# start of Excerpted records

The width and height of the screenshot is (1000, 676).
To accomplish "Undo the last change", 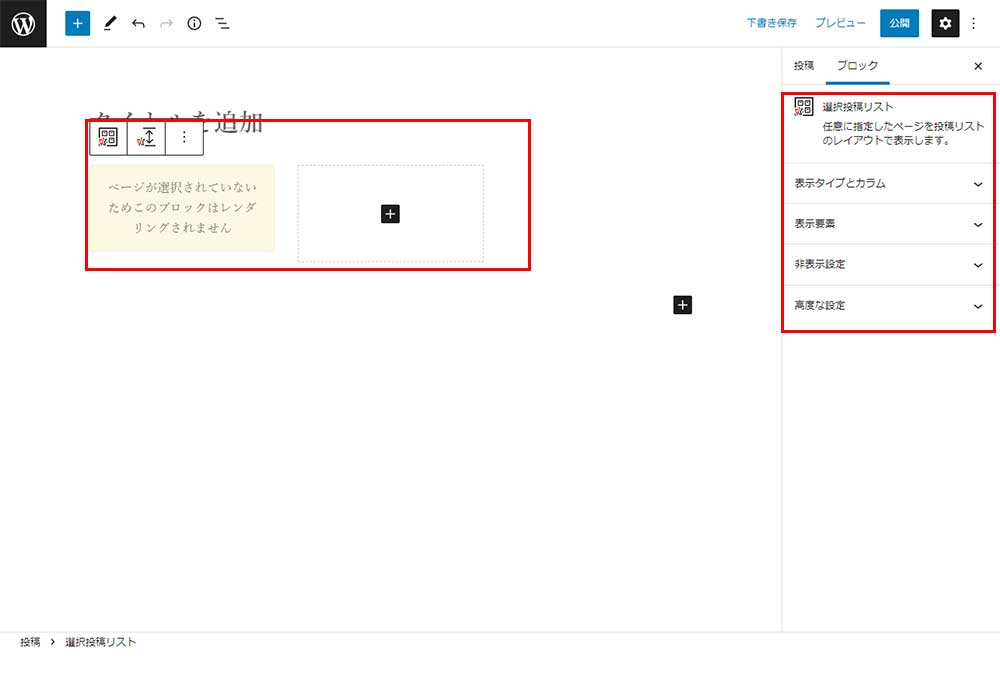I will [x=138, y=23].
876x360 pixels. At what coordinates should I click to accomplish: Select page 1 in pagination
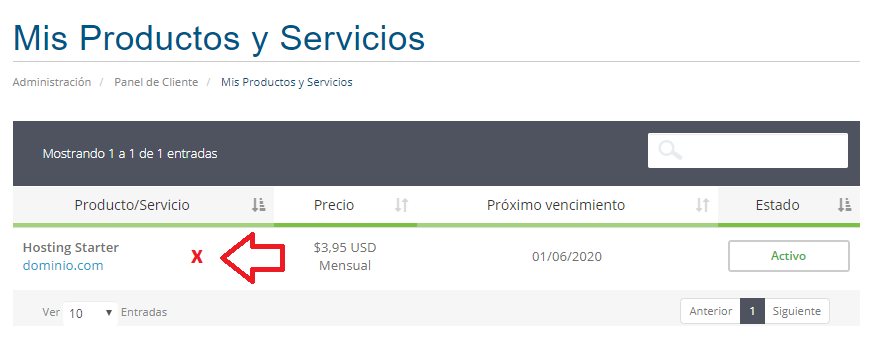(753, 311)
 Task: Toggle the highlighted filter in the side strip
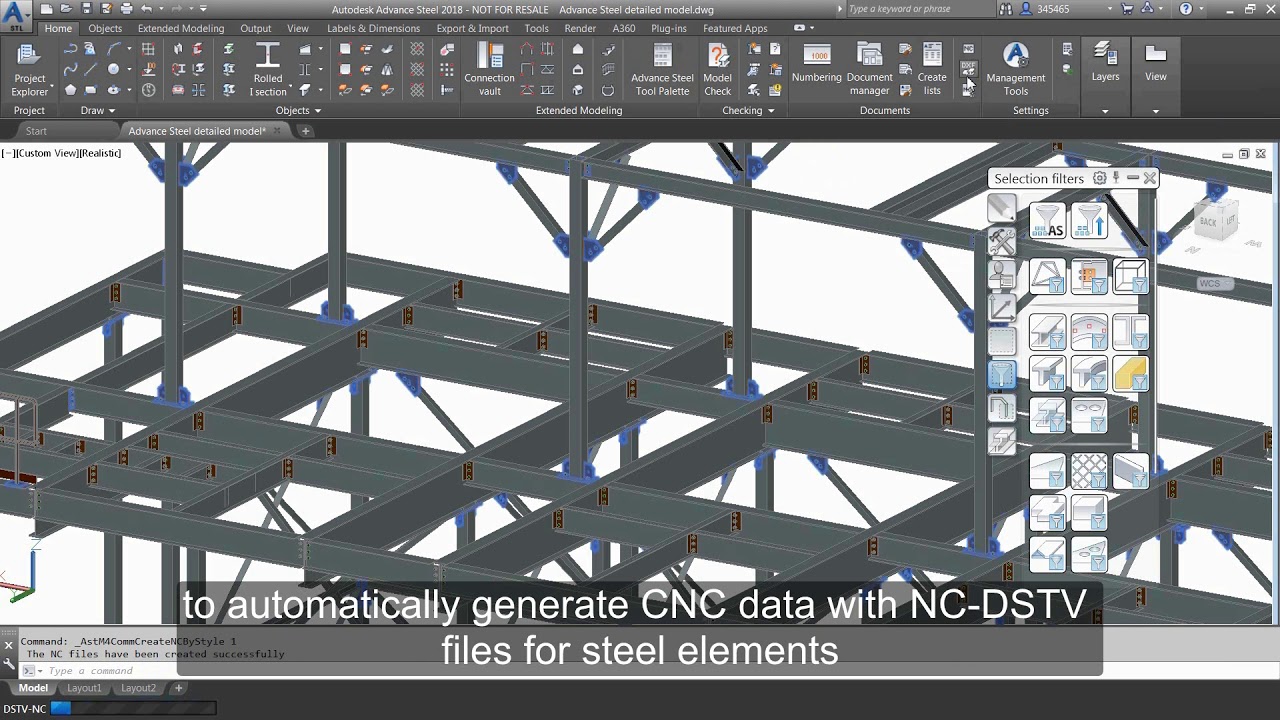(x=1003, y=373)
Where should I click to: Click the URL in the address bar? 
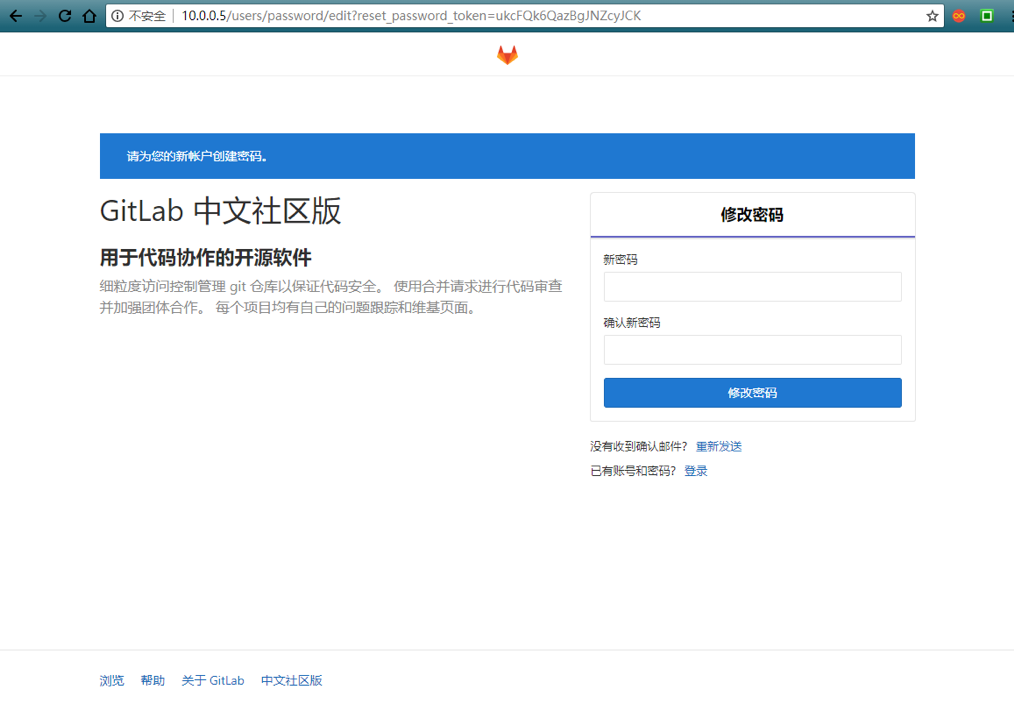411,16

# end of Excerpted records

» Short exercise
Collect every line above that contains the word "should", with case counting.

» Task result
876x360 pixels. At what coordinates should I click to accomplish: Select page 1 in pagination
Where should I click to: Click the URL in the address bar? 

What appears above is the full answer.